Komponen uang kartal yang beredar di masyarakat pada Februari 2023 tercatat sebesar Rp813,9 triliun, atau tumbuh 2,3% (yoy), setelah tumbuh sebesar 8,5% (yoy) pada Januari 2023.
Giro rupiah tercatat tumbuh 13,6% (yoy), setelah tumbuh sebesar 15,0% (yoy) pada bulan sebelumnya. Dana float uang elektronik pada Februari 2023 tercatat sebesar Rp10,6 triliun dengan pangsa sebesar 0,2% terhadap M1, atau terkontraksi 21,1% (yoy), setelah terkontraksi sebesar 0,8% (yoy) pada Januari 2023.
Sementara itu, tabungan rupiah yang dapat ditarik sewaktu-waktu dengan pangsa 47,2% terhadap M1, tercatat sebesar Rp2.151,7 triliun pada posisi laporan, atau tumbuh sebesar 3,5% (yoy), setelah bulan sebelumnya tumbuh 4,1% (yoy).
Komponen surat berharga selain saham³ dengan pangsa 0,3% terhadap M2 tumbuh 8,6% (yoy), setelah tumbuh 19,7% (yoy) pada bulan sebelumnya.
Di sisi lain, uang kuasi dengan pangsa 44,8% dari M2, tercatat sebesar Rp3.719,0 triliun pada Februari 2023, atau tumbuh 9,6% (yoy), setelah pada bulan sebelumnya tumbuh 7,7% (yoy). Perkembangan uang kuasi terutama disebabkan oleh pertumbuhan simpanan berjangka sebesar 4,9% (yoy) pada Februari 2023, setelah pada bulan sebelumnya tumbuh 2,7% (yoy). Selain itu, giro valas tumbuh sebesar 35,8% (yoy) pada bulan laporan, setelah tumbuh sebesar 34,4% (yoy) pada bulan sebelumnya. Namun demikian, tabungan lainnya tercatat tumbuh 7,7% (yoy), setelah tumbuh 9,4% (yoy) pada Januari 2023
Faktor-faktor yang memengaruhi Uang Beredar
Berdasarkan faktor yang memengaruhinya, perkembangan M2 pada Februari 2023 terutama dipengaruhi oleh perkembangan aktiva dalam negeri bersih. Secara besaran, aktiva dalam negeri bersih pada Februari 2023 tercatat tumbuh sebesar 8,2% (yoy) sejalan dengan perkembangan tagihan sektor lainnya (9,4% yoy) dan modal (5,0% yoy).

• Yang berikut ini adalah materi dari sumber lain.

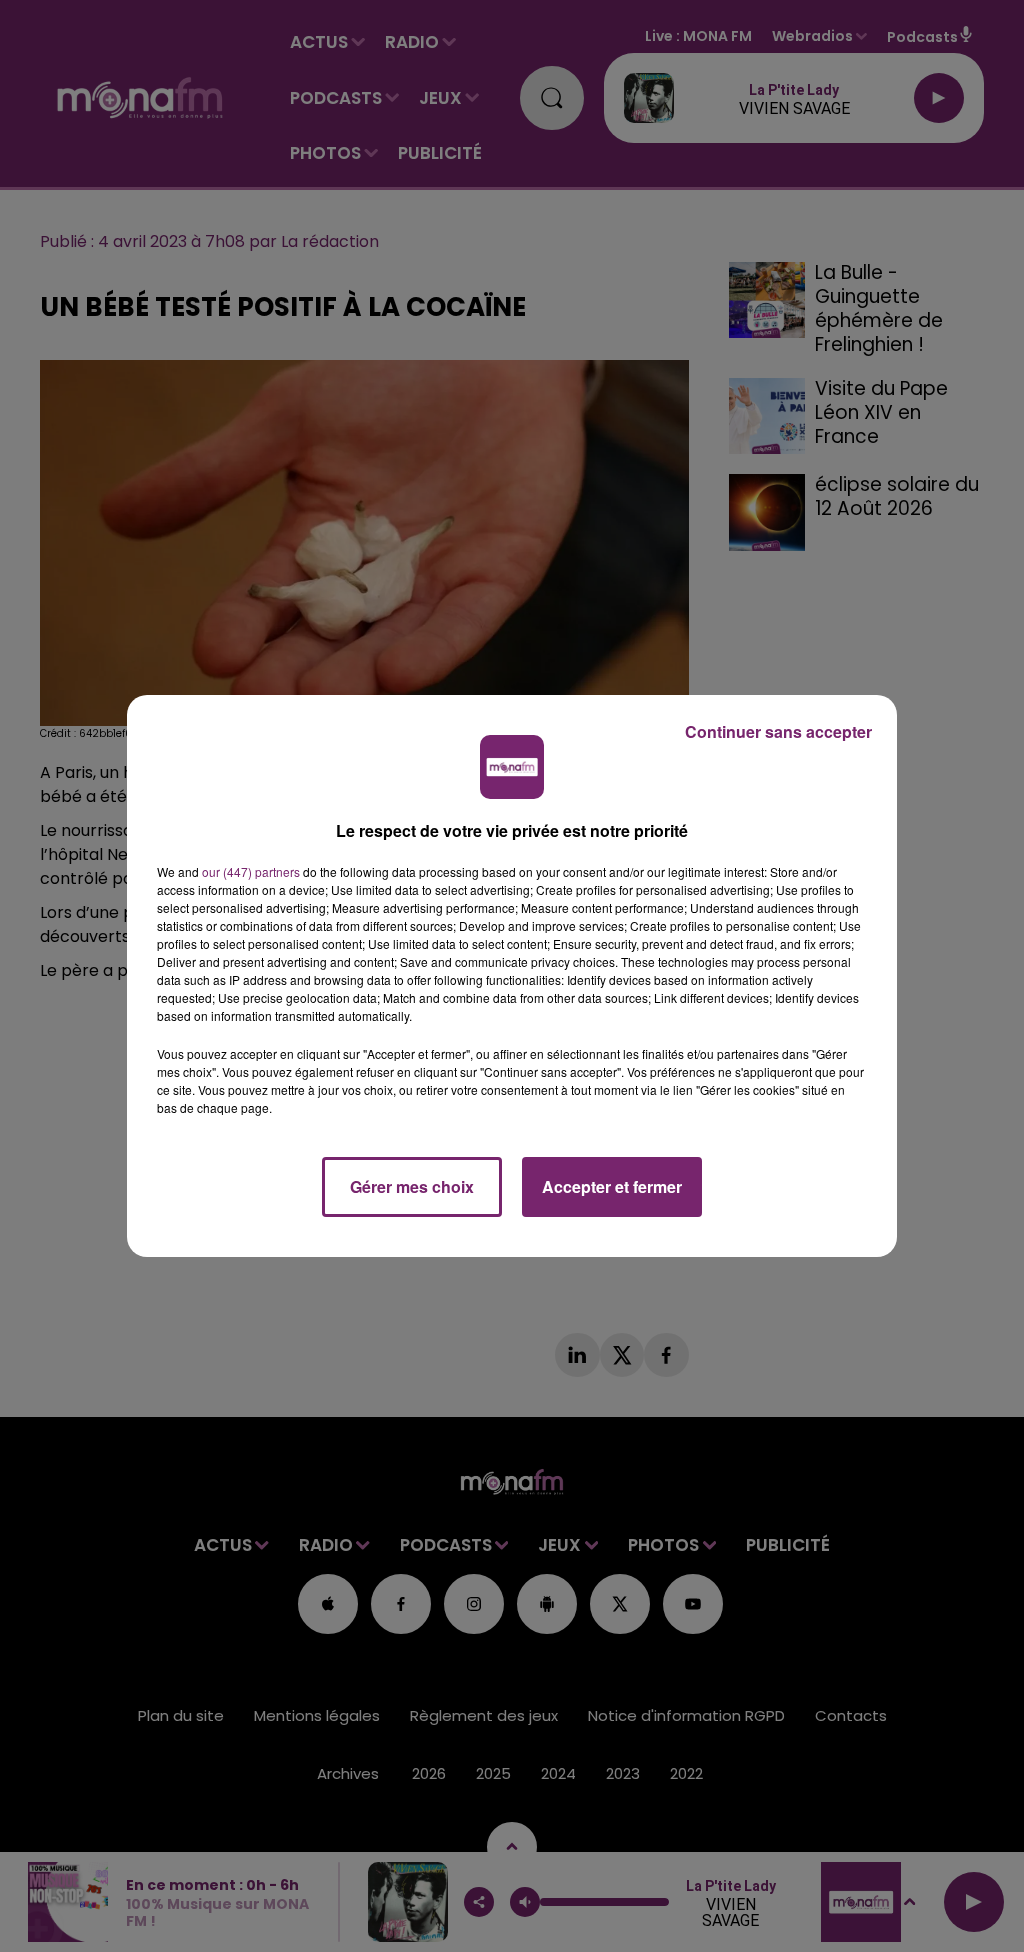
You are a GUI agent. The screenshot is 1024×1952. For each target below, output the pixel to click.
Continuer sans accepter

Sementara itu tagihan bersih sistem informasi moneter kepada Pemerintah Pusat terkontraksi sebesar 19,6% (yoy), setelah terkontraksi sebesar 20,5% (yoy) pada Januari 2023. Hal tersebut didorong oleh perkembangan tagihan sistem moneter kepada Pempus sebesar 8,1% (yoy) pada Februari 2023, setelah sebelumnya tumbuh 6,5% (yoy).

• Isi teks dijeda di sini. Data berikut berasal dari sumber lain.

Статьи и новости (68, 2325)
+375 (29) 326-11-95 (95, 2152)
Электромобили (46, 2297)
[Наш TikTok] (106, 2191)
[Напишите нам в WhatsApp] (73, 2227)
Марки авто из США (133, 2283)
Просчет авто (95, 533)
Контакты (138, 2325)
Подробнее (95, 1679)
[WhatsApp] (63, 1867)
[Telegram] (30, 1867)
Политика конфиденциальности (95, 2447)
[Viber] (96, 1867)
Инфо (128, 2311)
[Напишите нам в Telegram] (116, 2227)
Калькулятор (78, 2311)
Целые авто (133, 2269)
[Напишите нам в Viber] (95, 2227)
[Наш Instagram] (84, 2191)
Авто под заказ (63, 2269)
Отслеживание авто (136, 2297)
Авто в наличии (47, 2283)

di sisi lain, penyaluran kredit4 pada Februari 2023 tumbuh 10,4% (yoy), setelah pada bulan sebelumnya tumbuh sebesar 10,2% (yoy), seiring perkembangan penyaluran kredit produktif dan konsumtif.
Aktiva luar negeri bersih pada Februari 2023 juga tumbuh sebesar 7,0% (yoy), setelah pada bulan sebelumnya tumbuh 6,6% (yoy).